I wish I'd thought to take a picture when it was pristine: newly finished, newly ironed, and newly on the bed.
I've ended up with puckering and not straight stitching, but I'm not too bothered. I spent so long measuring, marking, sewing in lines before I started cutting; I finished my raw edges before I started working, I measured and basted everything before sewing, then I sewed. I've sewn hidden seams, folded hems, I've done all sorts. At some point I stopped taking out the basting stitches, partly because I'd reached the "I don't really care anymore" stage, and once because I realised I hadn't done a proper stitch afterwards. Oops.
To make sure that it all stays in place, I was going to coverstitch it. This worked really well for one of the four sides. Then it just wasn't working. My little Bernina Coverstitch machine has a tiny space to the right of the needles, and I was trying to feed a superking sized duvet cover through that space. It just wasn't working.

■ STORED ROWS ■
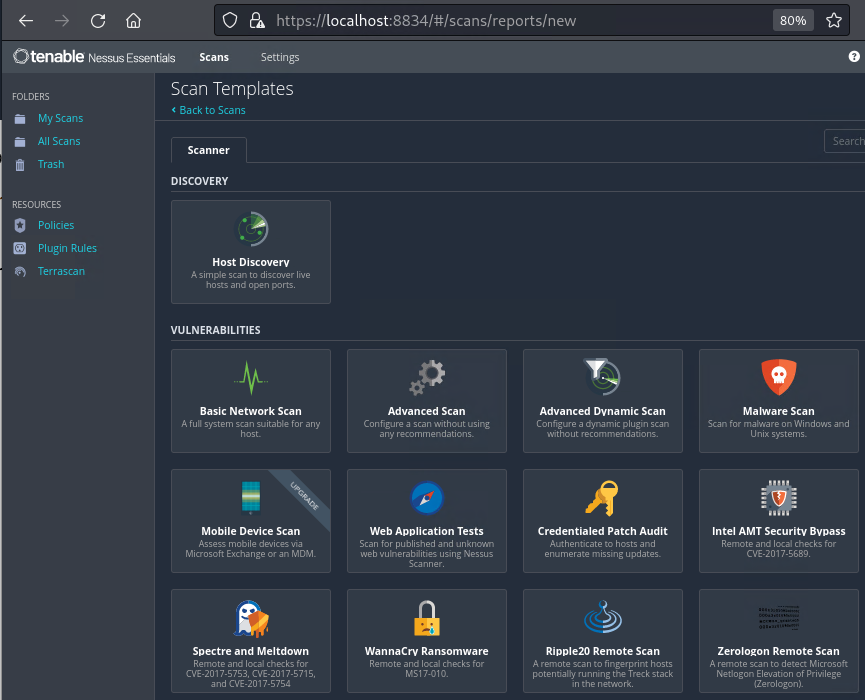Click the Spectre and Meltdown ghost icon

tap(250, 618)
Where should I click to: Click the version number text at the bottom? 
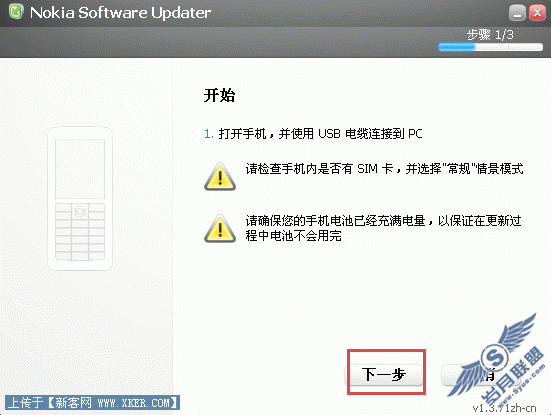[x=505, y=408]
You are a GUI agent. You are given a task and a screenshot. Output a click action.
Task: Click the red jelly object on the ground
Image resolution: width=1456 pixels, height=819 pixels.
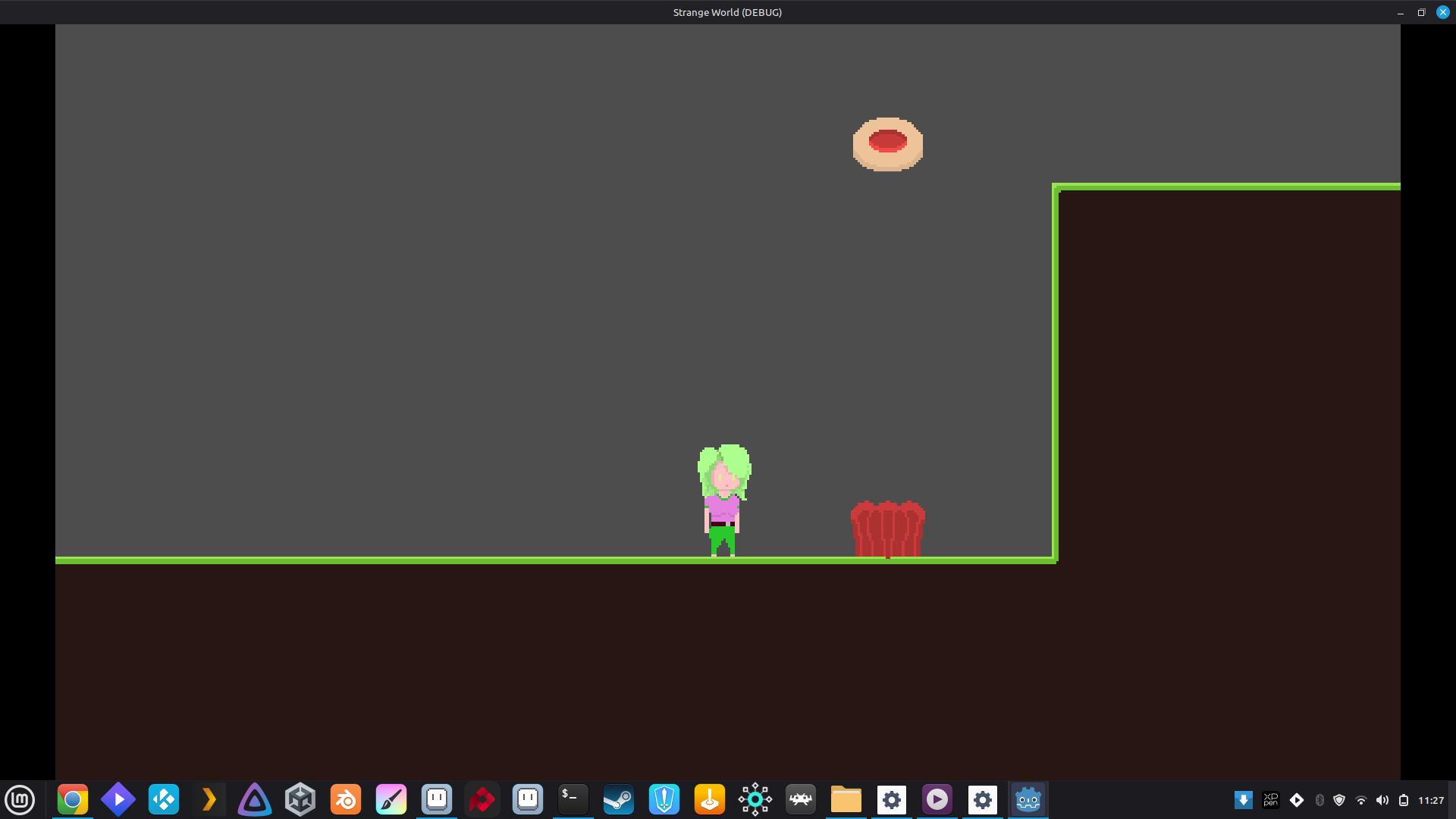coord(887,529)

■ BRIEF ■
In the sewing post, on how many of the four sides did the coverstitching work well? Answer from the text only.

■ REPLY TO THE EXERCISE ■
It worked well on one of the four sides.